> Assignment: Without the pictures, set down every record below exactly as it reads.

> Material provided:
- - - - -

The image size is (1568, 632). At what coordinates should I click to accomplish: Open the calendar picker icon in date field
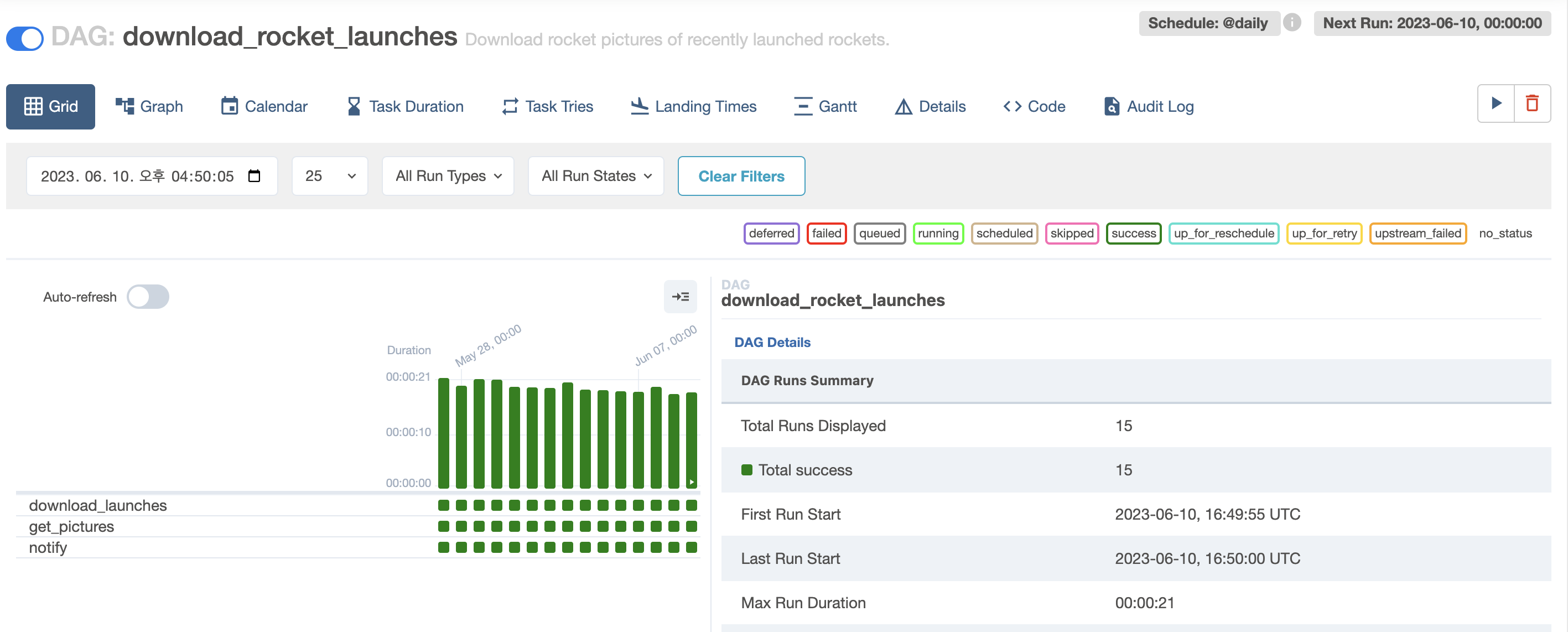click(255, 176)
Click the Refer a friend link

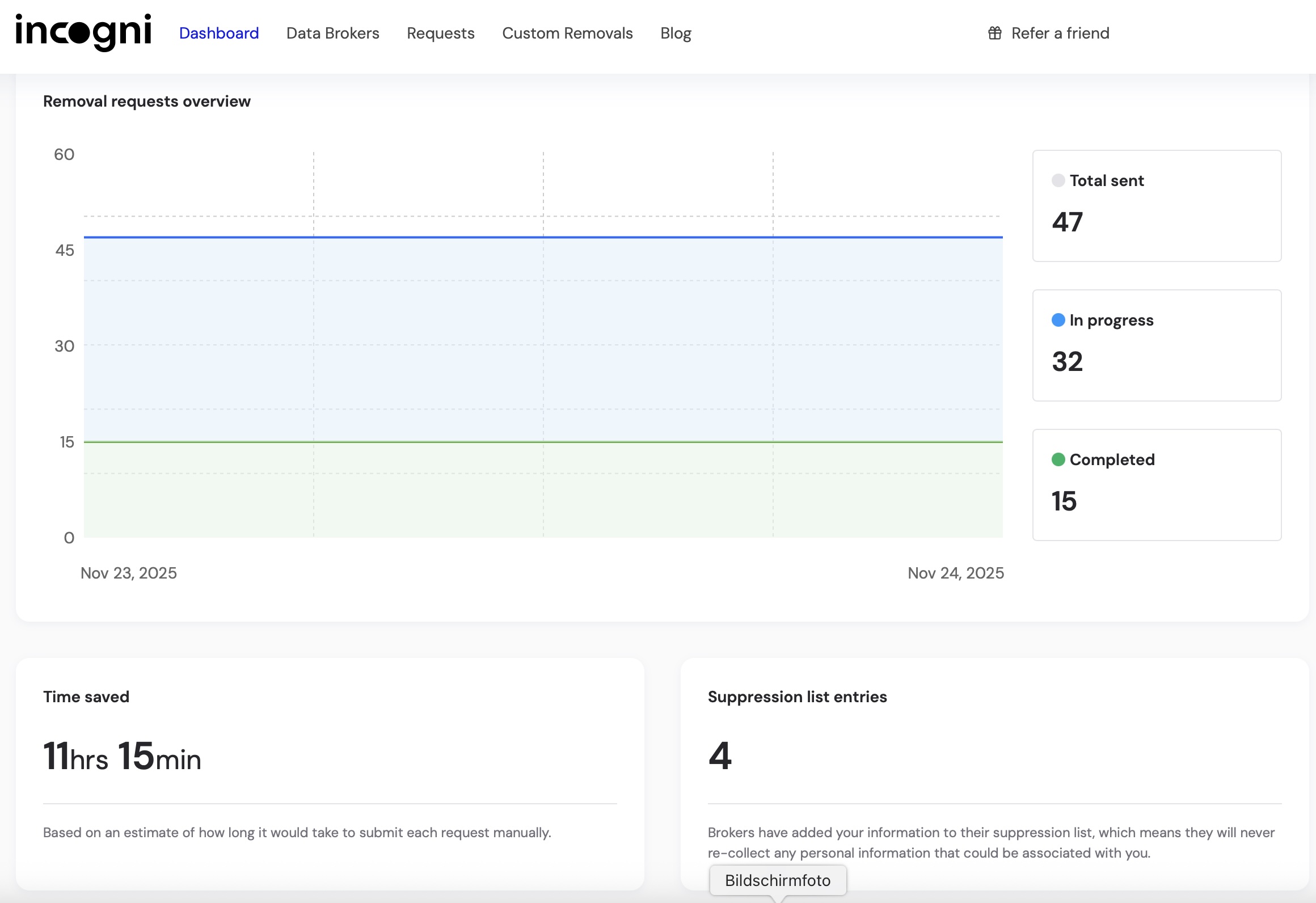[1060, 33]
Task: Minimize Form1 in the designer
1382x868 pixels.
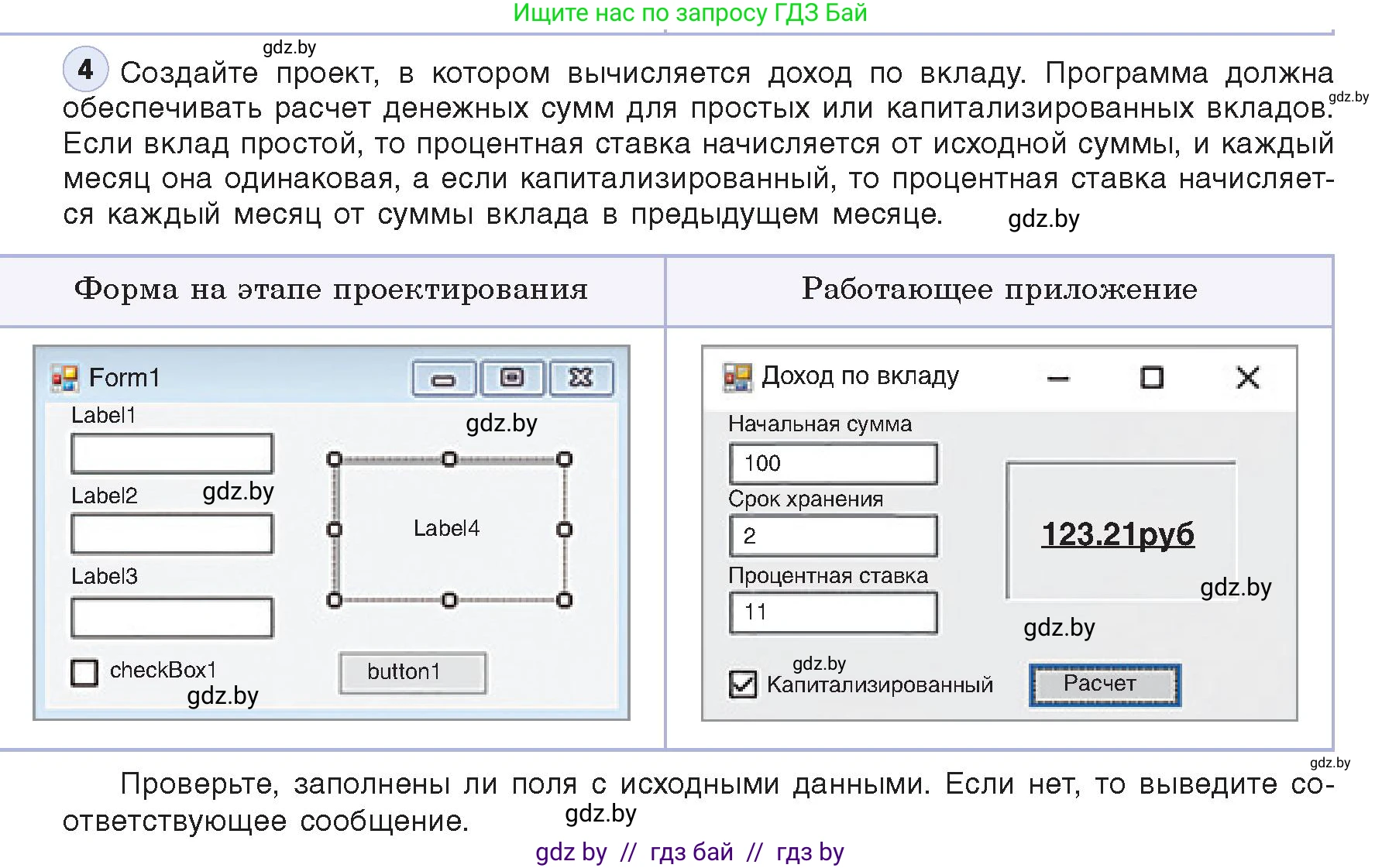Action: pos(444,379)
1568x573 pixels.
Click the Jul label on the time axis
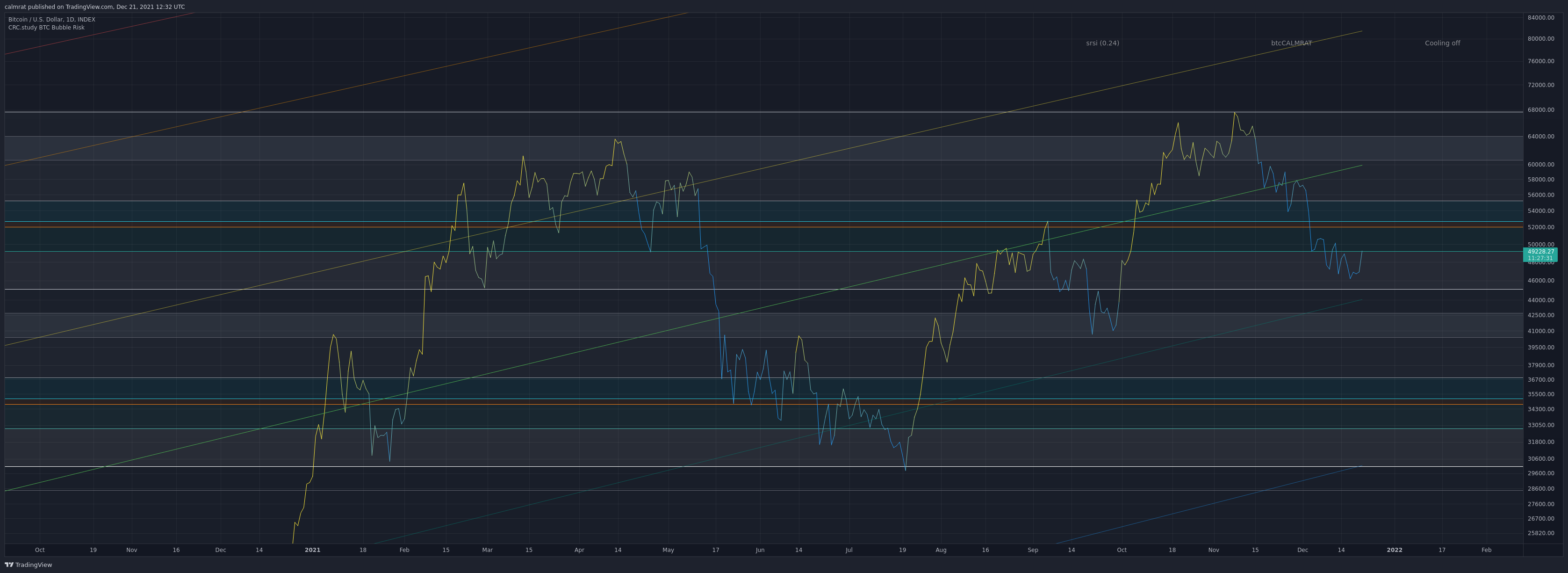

- - - - -

> Solution to this problem:
The image size is (1568, 632). At what coordinates should I click to accomplish: Open the calendar picker icon in date field
click(255, 176)
Click the Refer a friend link

[1060, 33]
Task: Minimize Form1 in the designer
1382x868 pixels.
Action: pos(444,379)
1568x573 pixels.
Click the Jul label on the time axis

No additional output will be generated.